*Prompt:* Return every line of the items below as a JSON list of strings, one string per line, with blank lines left out.
### Material shown
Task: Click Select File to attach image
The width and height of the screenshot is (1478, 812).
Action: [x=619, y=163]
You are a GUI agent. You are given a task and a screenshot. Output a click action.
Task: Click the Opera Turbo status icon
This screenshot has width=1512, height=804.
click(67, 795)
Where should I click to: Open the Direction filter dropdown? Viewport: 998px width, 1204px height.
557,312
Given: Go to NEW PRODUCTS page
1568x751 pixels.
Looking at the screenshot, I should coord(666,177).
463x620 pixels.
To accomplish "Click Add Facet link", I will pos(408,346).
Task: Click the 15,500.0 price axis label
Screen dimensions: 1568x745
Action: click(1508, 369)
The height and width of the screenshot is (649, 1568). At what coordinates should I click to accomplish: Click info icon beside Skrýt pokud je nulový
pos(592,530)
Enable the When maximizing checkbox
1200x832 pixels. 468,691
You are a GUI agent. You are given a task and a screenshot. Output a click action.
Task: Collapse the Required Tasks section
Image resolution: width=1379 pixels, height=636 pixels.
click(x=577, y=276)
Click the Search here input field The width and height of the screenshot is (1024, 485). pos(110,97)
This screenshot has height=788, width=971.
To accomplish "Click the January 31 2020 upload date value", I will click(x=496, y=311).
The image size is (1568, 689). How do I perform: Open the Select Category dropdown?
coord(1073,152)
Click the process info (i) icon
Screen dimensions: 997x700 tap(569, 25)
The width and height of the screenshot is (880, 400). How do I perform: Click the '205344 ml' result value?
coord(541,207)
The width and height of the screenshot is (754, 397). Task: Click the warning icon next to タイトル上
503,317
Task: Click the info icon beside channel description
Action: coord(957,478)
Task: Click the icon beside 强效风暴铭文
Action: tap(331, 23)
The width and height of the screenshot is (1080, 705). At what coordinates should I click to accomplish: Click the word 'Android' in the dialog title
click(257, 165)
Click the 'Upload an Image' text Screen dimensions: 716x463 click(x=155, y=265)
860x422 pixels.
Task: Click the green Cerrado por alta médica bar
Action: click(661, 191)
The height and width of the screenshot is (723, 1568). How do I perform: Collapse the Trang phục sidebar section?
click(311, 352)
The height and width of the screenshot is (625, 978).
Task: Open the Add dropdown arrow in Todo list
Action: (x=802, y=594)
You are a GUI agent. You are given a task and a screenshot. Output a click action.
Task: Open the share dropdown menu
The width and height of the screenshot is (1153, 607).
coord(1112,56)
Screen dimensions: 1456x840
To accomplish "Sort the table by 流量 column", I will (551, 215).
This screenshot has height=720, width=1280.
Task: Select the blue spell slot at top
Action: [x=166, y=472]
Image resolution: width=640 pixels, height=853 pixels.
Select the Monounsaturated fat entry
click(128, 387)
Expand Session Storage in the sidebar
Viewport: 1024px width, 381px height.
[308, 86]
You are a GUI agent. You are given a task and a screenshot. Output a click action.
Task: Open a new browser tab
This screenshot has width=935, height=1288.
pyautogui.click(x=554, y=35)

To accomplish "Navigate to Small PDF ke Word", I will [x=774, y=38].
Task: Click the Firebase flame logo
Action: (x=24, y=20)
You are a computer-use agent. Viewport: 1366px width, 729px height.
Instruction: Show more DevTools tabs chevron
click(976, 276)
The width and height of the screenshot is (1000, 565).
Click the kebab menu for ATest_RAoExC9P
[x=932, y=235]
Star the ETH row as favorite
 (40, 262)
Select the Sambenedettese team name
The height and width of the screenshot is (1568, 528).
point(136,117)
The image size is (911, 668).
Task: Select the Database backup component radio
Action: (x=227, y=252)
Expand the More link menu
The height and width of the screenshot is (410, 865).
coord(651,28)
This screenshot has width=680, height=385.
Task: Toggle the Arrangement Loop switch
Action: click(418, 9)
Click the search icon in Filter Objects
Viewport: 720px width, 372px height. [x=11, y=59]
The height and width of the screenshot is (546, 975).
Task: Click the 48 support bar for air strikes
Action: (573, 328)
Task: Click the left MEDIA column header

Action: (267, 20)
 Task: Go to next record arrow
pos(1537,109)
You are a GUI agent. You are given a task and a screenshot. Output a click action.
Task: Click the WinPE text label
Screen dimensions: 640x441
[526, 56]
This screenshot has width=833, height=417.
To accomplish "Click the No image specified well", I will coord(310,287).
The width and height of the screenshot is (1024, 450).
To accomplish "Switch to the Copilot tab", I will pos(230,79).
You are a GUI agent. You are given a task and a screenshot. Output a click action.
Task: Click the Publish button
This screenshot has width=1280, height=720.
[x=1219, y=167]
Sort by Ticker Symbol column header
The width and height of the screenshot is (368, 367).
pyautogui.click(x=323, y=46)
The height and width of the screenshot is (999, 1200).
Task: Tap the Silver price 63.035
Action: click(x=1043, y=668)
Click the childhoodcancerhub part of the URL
######
*Answer to the exercise:*
[
  "Task: Click Select File to attach image",
  "The width and height of the screenshot is (1478, 812).",
  "Action: [x=619, y=163]",
  "You are a GUI agent. You are given a task and a screenshot. Output a click action.",
  "Task: Click the Opera Turbo status icon",
  "This screenshot has width=1512, height=804.",
  "click(67, 795)",
  "Where should I click to: Open the Direction filter dropdown? Viewport: 998px width, 1204px height.",
  "557,312",
  "Given: Go to NEW PRODUCTS page",
  "1568x751 pixels.",
  "Looking at the screenshot, I should coord(666,177).",
  "463x620 pixels.",
  "To accomplish \"Click Add Facet link\", I will pos(408,346).",
  "Task: Click the 15,500.0 price axis label",
  "Screen dimensions: 1568x745",
  "Action: click(1508, 369)",
  "The height and width of the screenshot is (649, 1568). At what coordinates should I click to accomplish: Click info icon beside Skrýt pokud je nulový",
  "pos(592,530)",
  "Enable the When maximizing checkbox",
  "1200x832 pixels. 468,691",
  "You are a GUI agent. You are given a task and a screenshot. Output a click action.",
  "Task: Collapse the Required Tasks section",
  "Image resolution: width=1379 pixels, height=636 pixels.",
  "click(x=577, y=276)",
  "Click the Search here input field The width and height of the screenshot is (1024, 485). pos(110,97)",
  "This screenshot has height=788, width=971.",
  "To accomplish \"Click the January 31 2020 upload date value\", I will click(x=496, y=311).",
  "The image size is (1568, 689). How do I perform: Open the Select Category dropdown?",
  "coord(1073,152)",
  "Click the process info (i) icon",
  "Screen dimensions: 997x700 tap(569, 25)",
  "The width and height of the screenshot is (880, 400). How do I perform: Click the '205344 ml' result value?",
  "coord(541,207)",
  "The width and height of the screenshot is (754, 397). Task: Click the warning icon next to タイトル上",
  "503,317",
  "Task: Click the info icon beside channel description",
  "Action: coord(957,478)",
  "Task: Click the icon beside 强效风暴铭文",
  "Action: tap(331, 23)",
  "The width and height of the screenshot is (1080, 705). At what coordinates should I click to accomplish: Click the word 'Android' in the dialog title",
  "click(257, 165)",
  "Click the 'Upload an Image' text Screen dimensions: 716x463 click(x=155, y=265)",
  "860x422 pixels.",
  "Task: Click the green Cerrado por alta médica bar",
  "Action: click(661, 191)",
  "The height and width of the screenshot is (723, 1568). How do I perform: Collapse the Trang phục sidebar section?",
  "click(311, 352)",
  "The height and width of the screenshot is (625, 978).",
  "Task: Open the Add dropdown arrow in Todo list",
  "Action: (x=802, y=594)",
  "You are a GUI agent. You are given a task and a screenshot. Output a click action.",
  "Task: Open the share dropdown menu",
  "The width and height of the screenshot is (1153, 607).",
  "coord(1112,56)",
  "Screen dimensions: 1456x840",
  "To accomplish \"Sort the table by 流量 column\", I will (551, 215).",
  "This screenshot has height=720, width=1280.",
  "Task: Select the blue spell slot at top",
  "Action: [x=166, y=472]",
  "Image resolution: width=640 pixels, height=853 pixels.",
  "Select the Monounsaturated fat entry",
  "click(128, 387)",
  "Expand Session Storage in the sidebar",
  "Viewport: 1024px width, 381px height.",
  "[308, 86]",
  "You are a GUI agent. You are given a task and a screenshot. Output a click action.",
  "Task: Open a new browser tab",
  "This screenshot has width=935, height=1288.",
  "pyautogui.click(x=554, y=35)",
  "To accomplish \"Navigate to Small PDF ke Word\", I will [x=774, y=38].",
  "Task: Click the Firebase flame logo",
  "Action: (x=24, y=20)",
  "You are a computer-use agent. Viewport: 1366px width, 729px height.",
  "Instruction: Show more DevTools tabs chevron",
  "click(976, 276)",
  "The width and height of the screenshot is (1000, 565).",
  "Click the kebab menu for ATest_RAoExC9P",
  "[x=932, y=235]",
  "Star the ETH row as favorite",
  " (40, 262)",
  "Select the Sambenedettese team name",
  "The height and width of the screenshot is (1568, 528).",
  "point(136,117)",
  "The image size is (911, 668).",
  "Task: Select the Database backup component radio",
  "Action: (x=227, y=252)",
  "Expand the More link menu",
  "The height and width of the screenshot is (410, 865).",
  "coord(651,28)",
  "This screenshot has width=680, height=385.",
  "Task: Toggle the Arrangement Loop switch",
  "Action: click(418, 9)",
  "Click the search icon in Filter Objects",
  "Viewport: 720px width, 372px height. [x=11, y=59]",
  "The height and width of the screenshot is (546, 975).",
  "Task: Click the 48 support bar for air strikes",
  "Action: (573, 328)",
  "Task: Click the left MEDIA column header",
  "Action: (267, 20)",
  " Task: Go to next record arrow",
  "pos(1537,109)",
  "You are a GUI agent. You are given a task and a screenshot. Output a click action.",
  "Task: Click the WinPE text label",
  "Screen dimensions: 640x441",
  "[526, 56]",
  "This screenshot has width=833, height=417.",
  "To accomplish \"Click the No image specified well\", I will coord(310,287).",
  "The width and height of the screenshot is (1024, 450).",
  "To accomplish \"Switch to the Copilot tab\", I will pos(230,79).",
  "You are a GUI agent. You are given a task and a screenshot. Output a click action.",
  "Task: Click the Publish button",
  "This screenshot has width=1280, height=720.",
  "[x=1219, y=167]",
  "Sort by Ticker Symbol column header",
  "The width and height of the screenshot is (368, 367).",
  "pyautogui.click(x=323, y=46)",
  "The height and width of the screenshot is (999, 1200).",
  "Task: Tap the Silver price 63.035",
  "Action: click(x=1043, y=668)",
  "Click the childhoodcancerhub part of the URL"
]